**Task goal:** In the data below, find every line with the word "This" and copy it out.

Top of Supplied material

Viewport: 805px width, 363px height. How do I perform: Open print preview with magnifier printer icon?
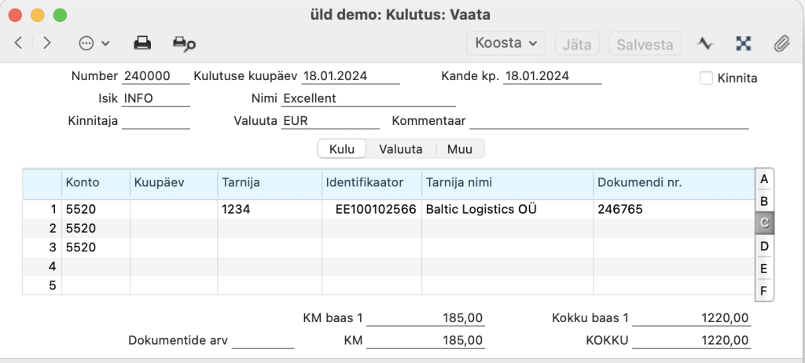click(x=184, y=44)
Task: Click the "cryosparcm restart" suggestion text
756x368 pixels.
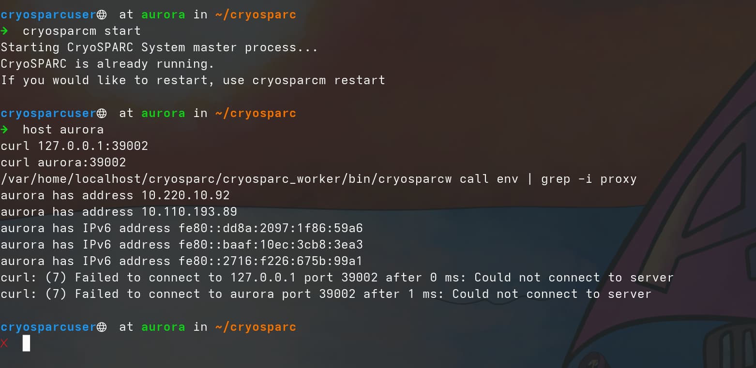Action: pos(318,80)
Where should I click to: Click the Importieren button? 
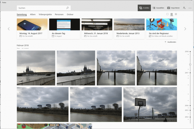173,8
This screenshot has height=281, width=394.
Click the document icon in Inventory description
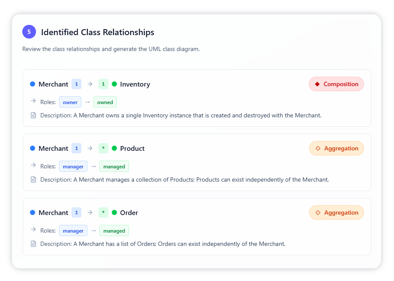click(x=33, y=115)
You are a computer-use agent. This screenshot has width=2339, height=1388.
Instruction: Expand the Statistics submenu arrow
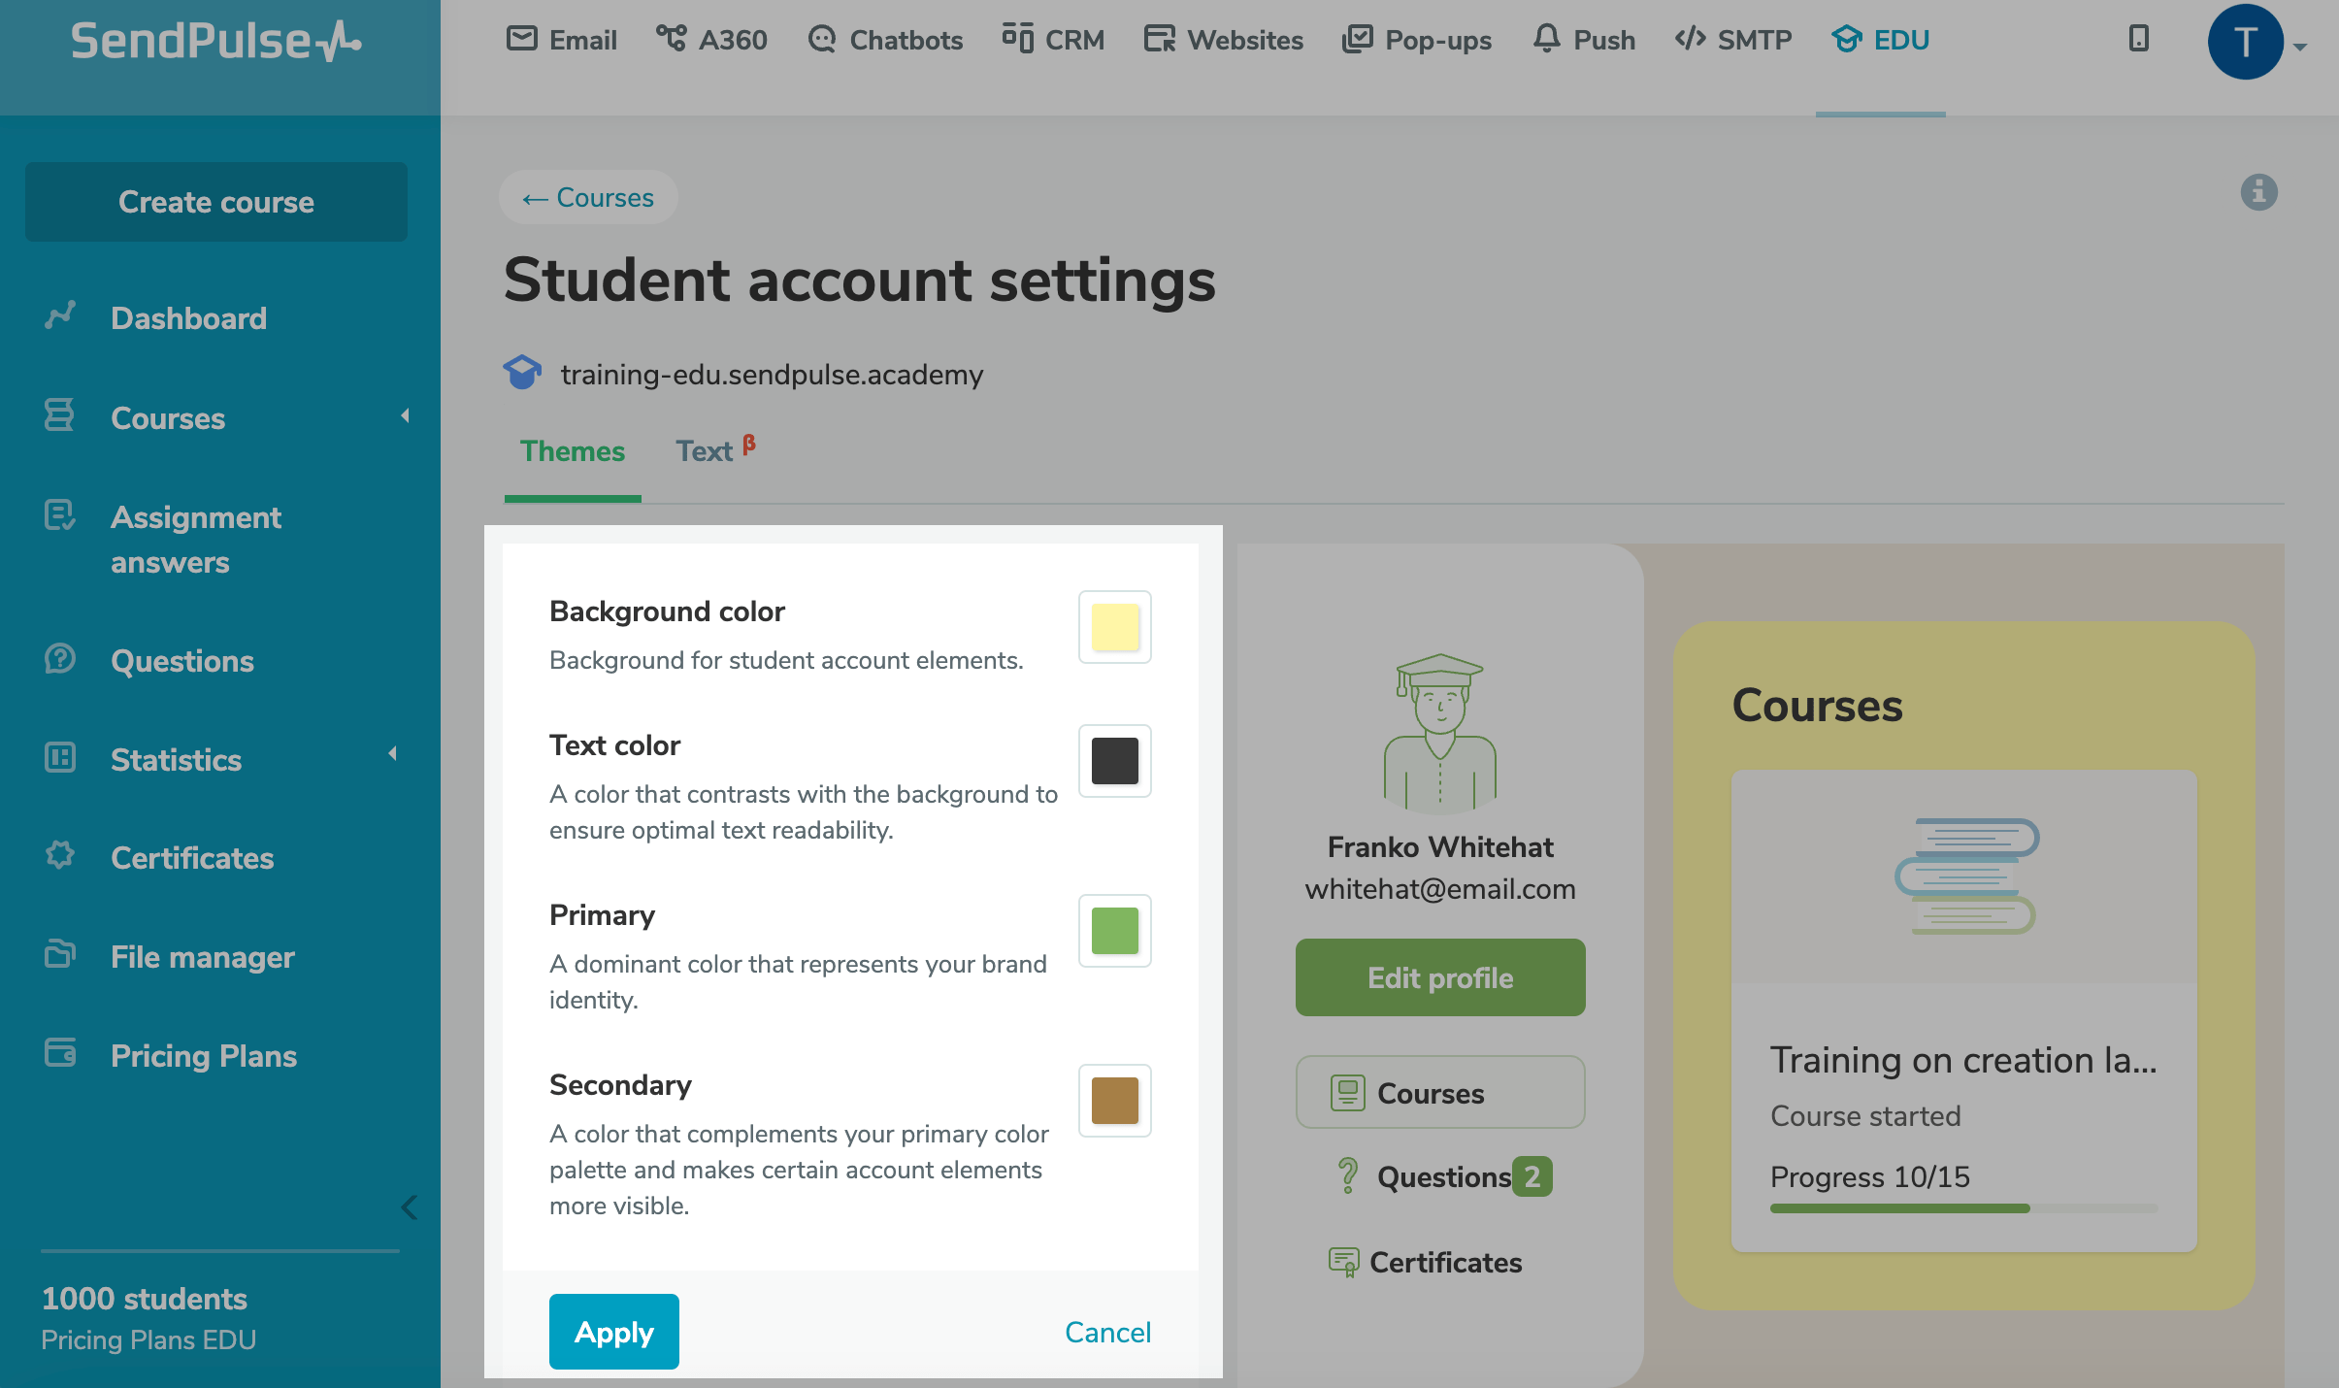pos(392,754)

Bottom of Supplied material

**Exercise answer:**
This screenshot has height=281, width=394.
You are a computer-use agent. This screenshot has width=2339, height=1388.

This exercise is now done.